Daniel A. Heller, PhD
Head, Cancer Nanomedicine Laboratory
Assistant Member, Memorial Sloan Kettering Cancer Center
Assistant Professor, Weill Cornell Medicine, Cornell University

Nanotechnologies for the Research, Detection, and Treatment of Cancer and Allied Diseases

Our laboratory develops nanotechnologies to address problems in the diagnosis, treatment, and research of cancer and allied diseases:

Therapy based on personalized medicine—the genomic context of a patient’s disease—has become a leading strategy to treat cancer. Small molecule drugs such as kinase inhibitors, which target key effectors of cancer signaling pathways, constitute a major component of this strategy. However, such drugs can affect the same signaling pathways in healthy tissues, which often leads to dose-limiting toxicities. Increasing the therapeutic index of targeted therapies would greatly improve their effectiveness.

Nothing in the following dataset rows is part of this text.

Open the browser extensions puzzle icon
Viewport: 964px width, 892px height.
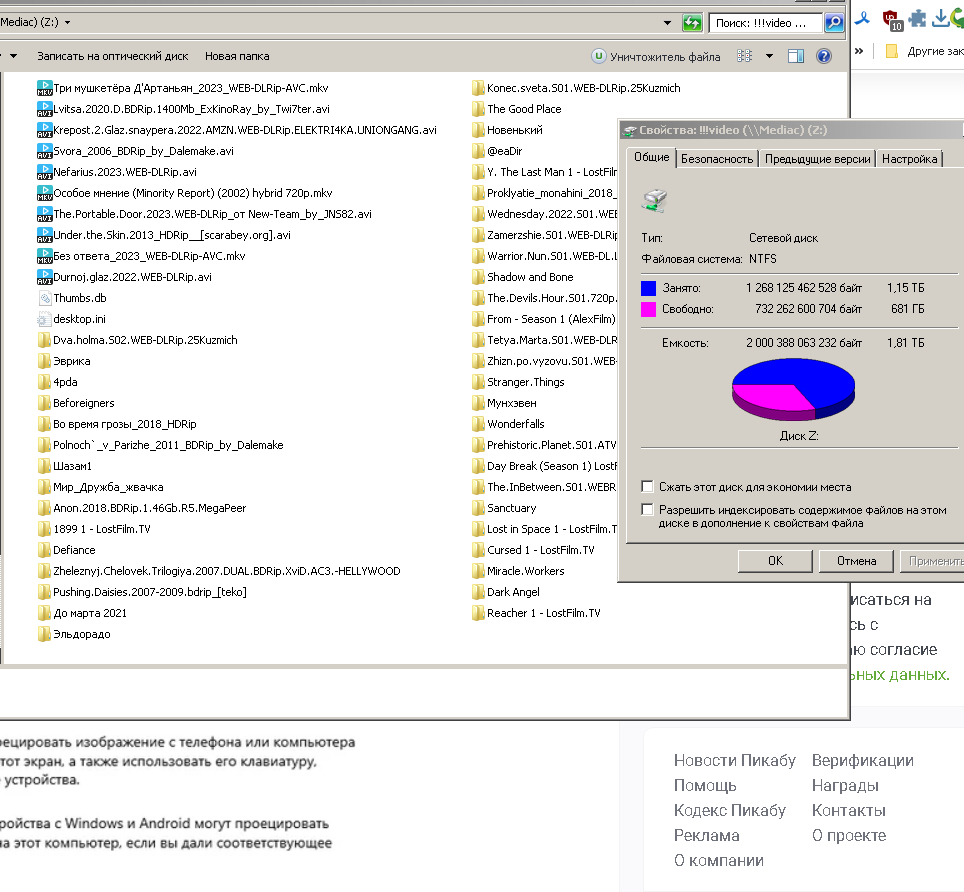(917, 18)
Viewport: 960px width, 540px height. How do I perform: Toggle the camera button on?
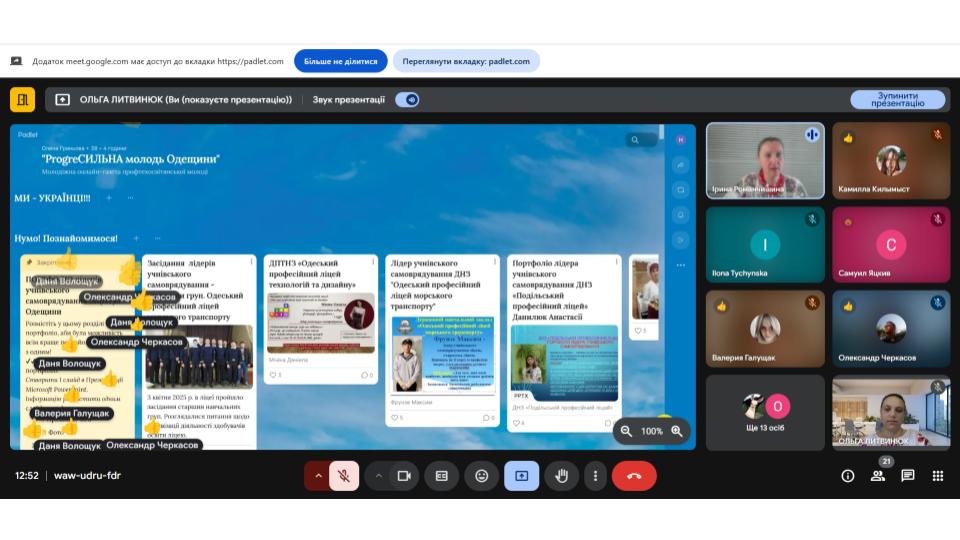[x=404, y=476]
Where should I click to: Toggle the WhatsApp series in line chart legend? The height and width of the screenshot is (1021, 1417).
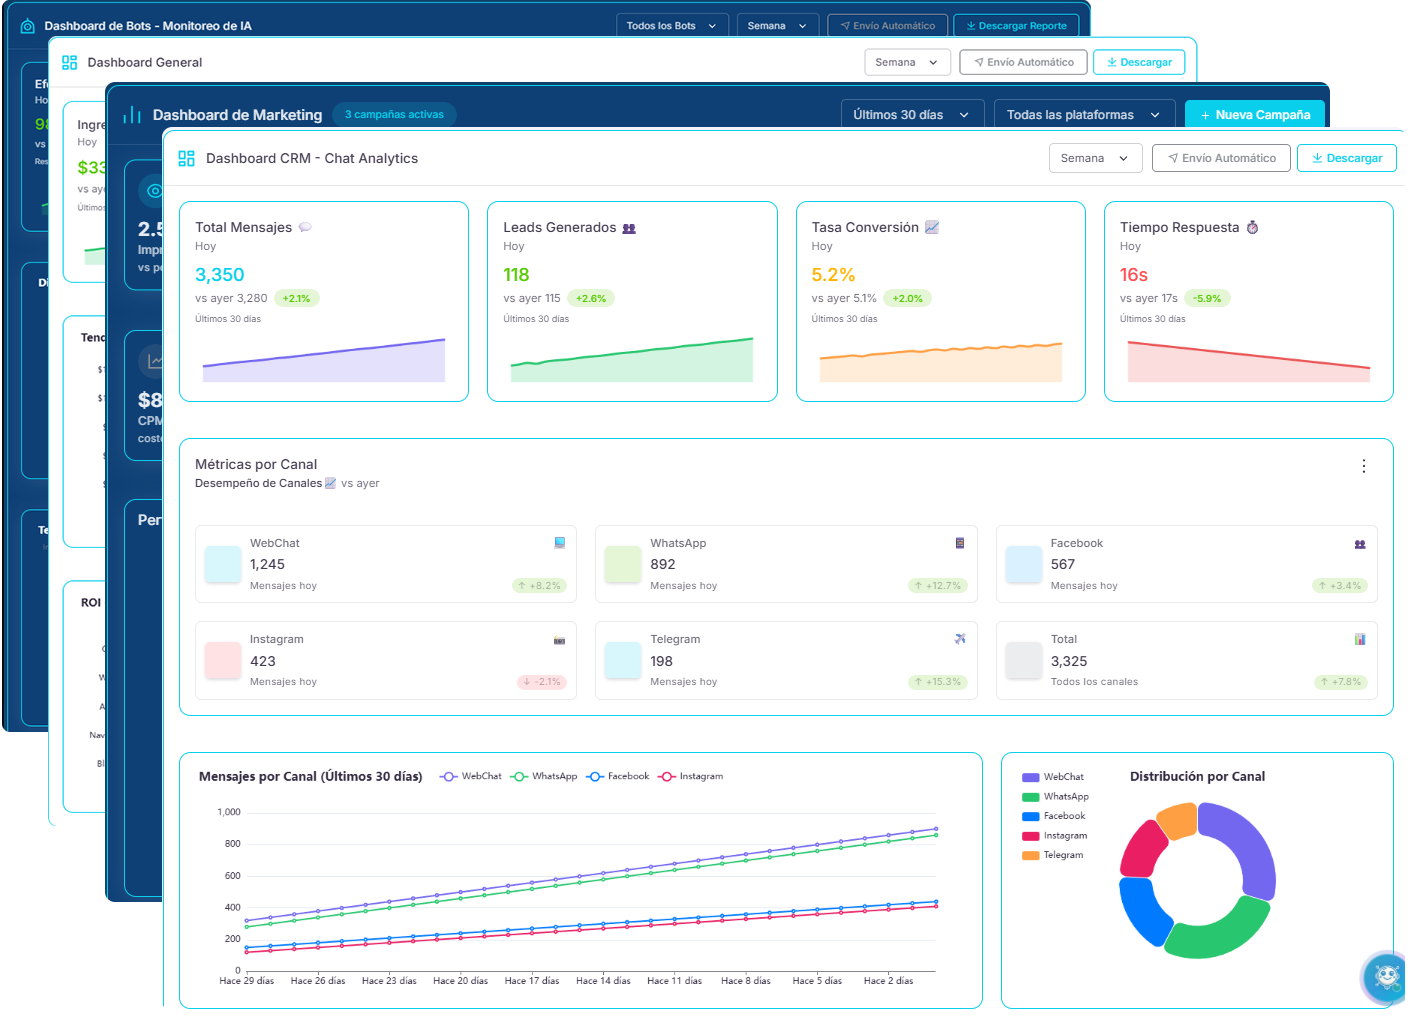click(544, 777)
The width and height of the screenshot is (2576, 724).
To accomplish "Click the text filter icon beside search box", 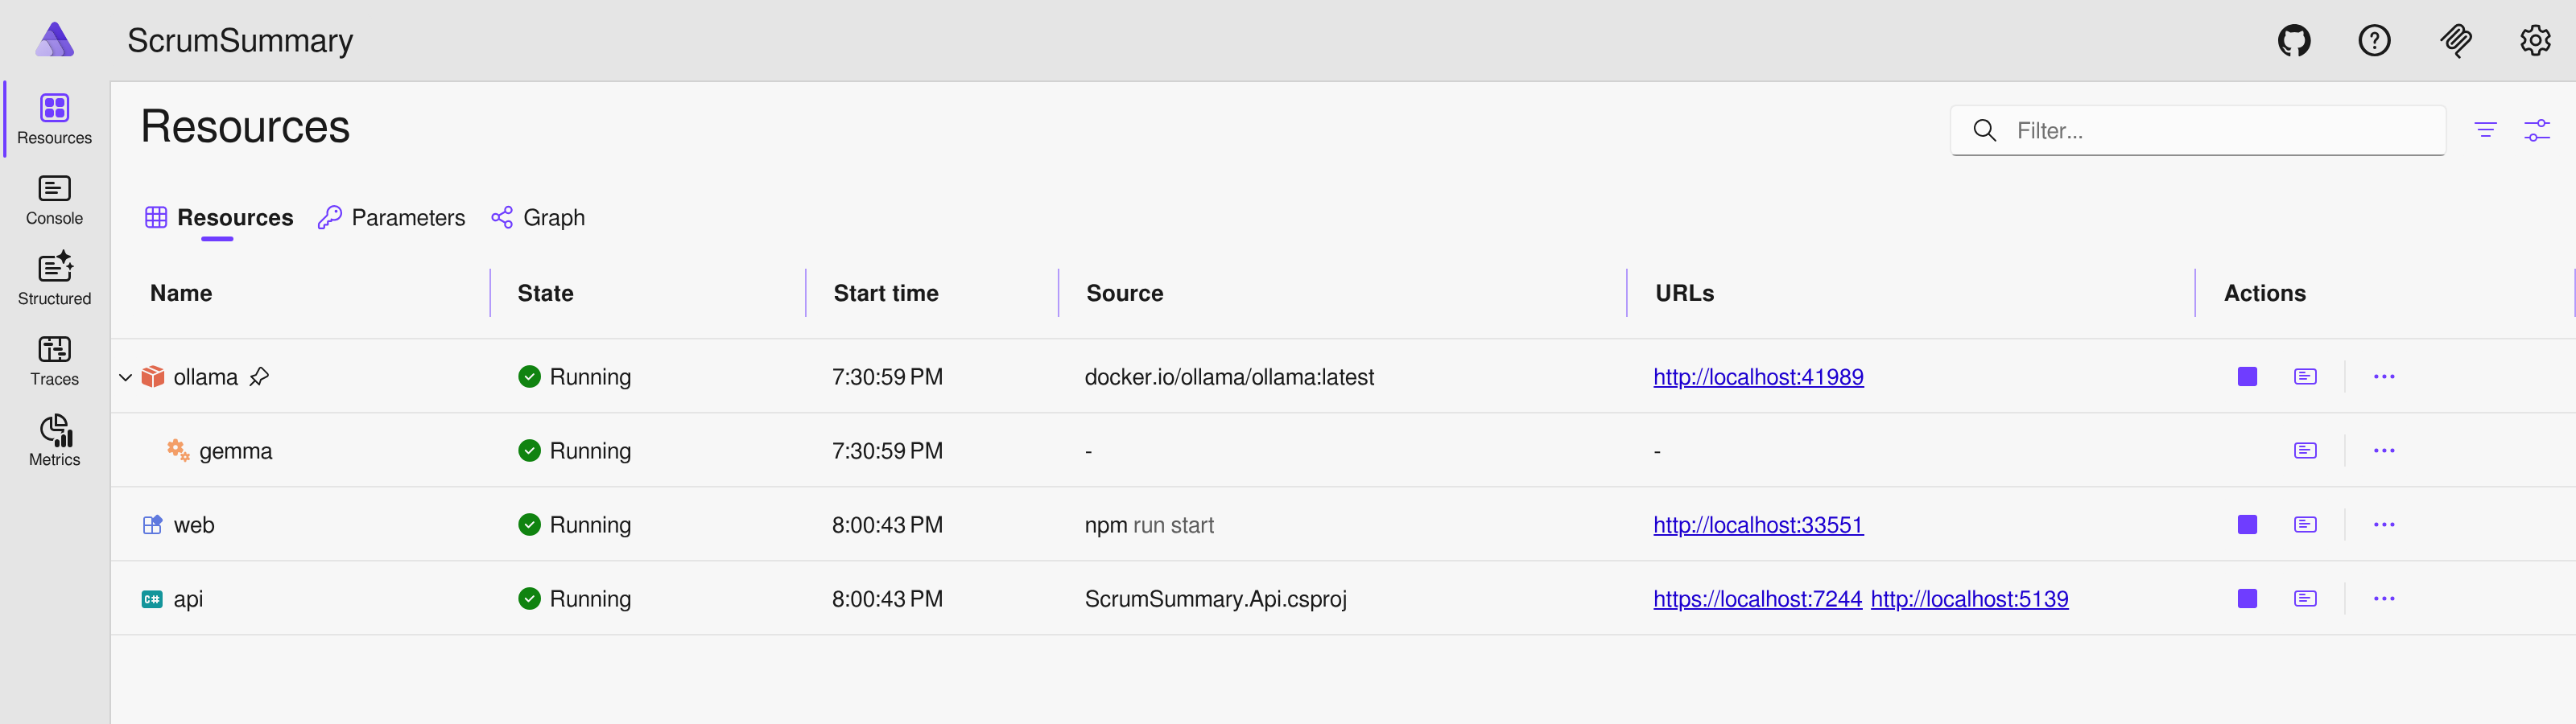I will pos(2487,130).
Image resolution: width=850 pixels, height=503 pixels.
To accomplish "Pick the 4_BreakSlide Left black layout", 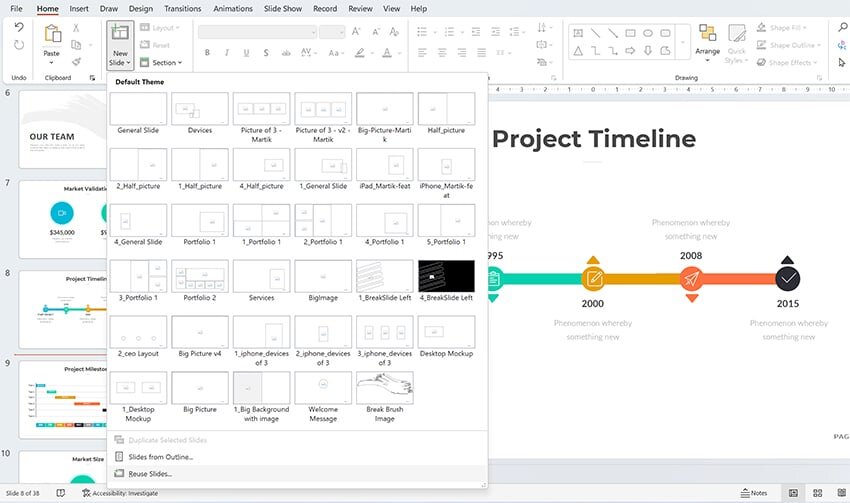I will coord(445,276).
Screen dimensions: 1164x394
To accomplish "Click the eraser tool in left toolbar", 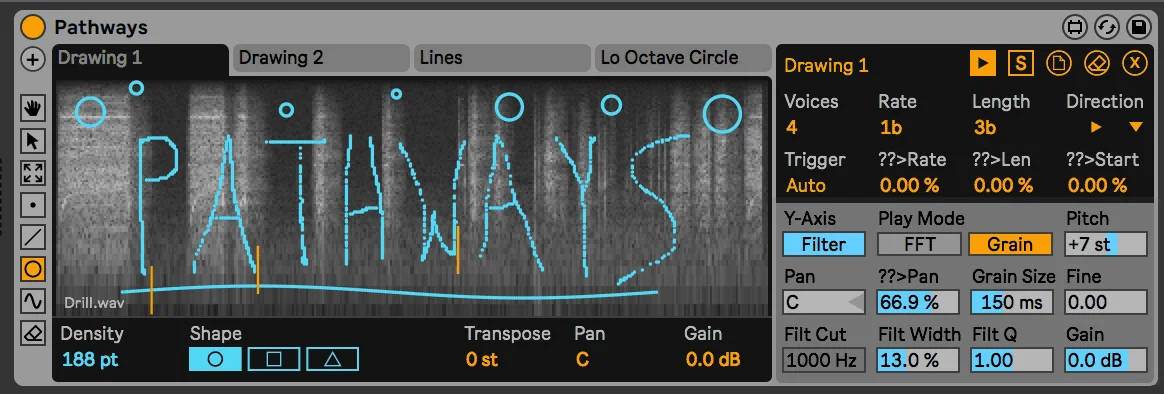I will point(33,332).
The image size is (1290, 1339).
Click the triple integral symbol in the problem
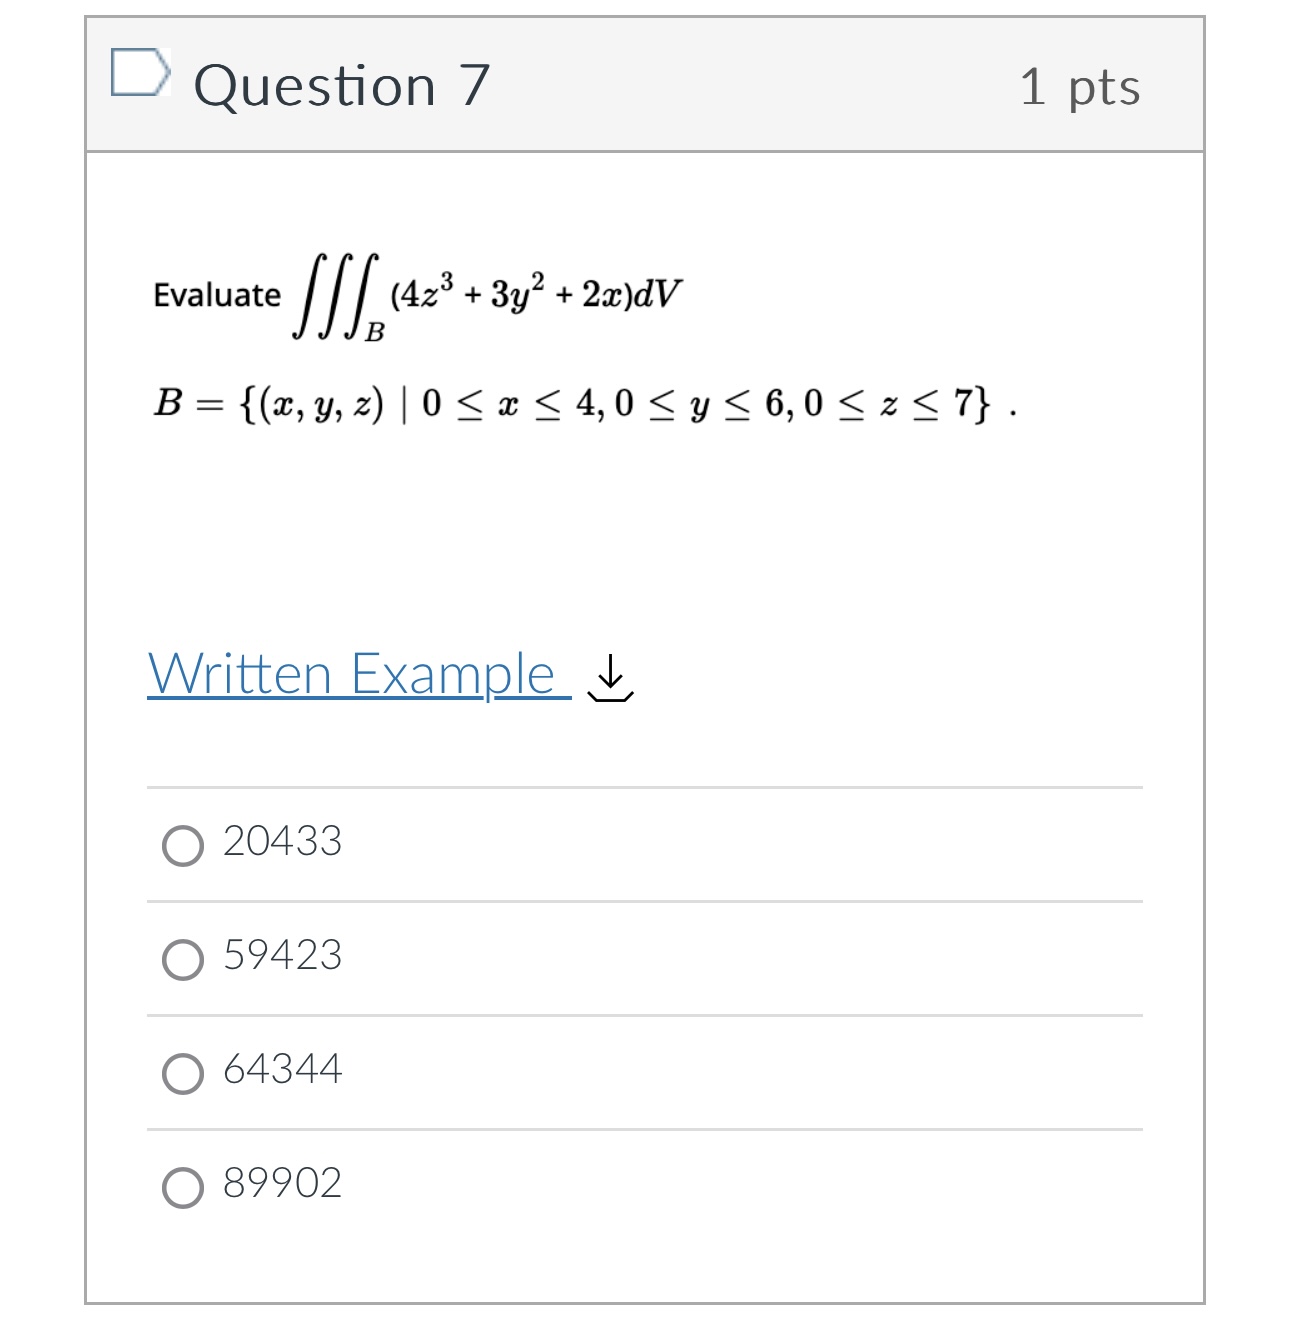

We are investigating new targets to localize precision drugs to the microenvironment of primary and metastatic tumors. We recently developed a nanoparticle drug carrier platform with nanomolar affinity to P-selectin to localize targeted therapies in tumor-associated vasculature and away from healthy tissues to obviate dose-limiting toxicities and concomitantly improve therapeutic index. We found that the nanoparticles targeted chemotherapeutics, as well as MEK and PI3K inhibitors, to tumor sites in both primary and metastatic models, resulting in superior anti-tumor efficacy and the striking reduction of toxicities. Moreover, measurements of tumor tissue show prolonged inhibition of downstream effectors in the signaling pathways, constituting a significant modulation of drug pharmacokinetics. In tumors devoid of P-selectin, we found that ionizing radiation guided the nanoparticles to the disease site by inducing P-selectin expression, suggesting a potential strategy to target disparate drug classes to almost any solid tumor.

The early detection of cancer could lead to improved therapeutic responses and vastly improved patient outcomes. We aim to identify cancer biomarkers within the body at early disease stages, permitting detection before symptoms arise. We are developing implantable nanosensors, using the unique optical properties of carbon nanotubes, to facilitate non-invasive detection via optical detection through living tissues. The sensors could enable early detection of cancer in people at high risk for the disease, in successfully treated patients to monitor recurrence, or in patients who are undergoing treatment to inform clinical decisions.

Dr. Daniel Heller is Head of the Cancer Nanomedicine Laboratory and an Assistant Member in the Molecular Pharmacology Program at Memorial Sloan-Kettering Cancer Center and an Assistant Professor in the Department of Pharmacology at Weill Cornell Medicine of Cornell University. His work focuses on the development of nanoscale technologies for the treatment, diagnosis, and research of cancer. Dr. Heller obtained his PhD in chemistry from the University of Illinois at Urbana-Champaign in 2010.  He completed a Damon Runyon Cancer Research Foundation Postdoctoral Fellowship in the laboratory of Robert Langer at the David H. Koch Institute for Integrative Cancer Research at MIT in 2012. He is a 2012 recipient of the National Institutes of Health Director’s New Innovator Award, a 2015 Kavli Fellow, a 2017 recipient of the Pershing Square Sohn Prize for Young Investigators in Cancer Research, and a 2018 NSF CAREER Awardee.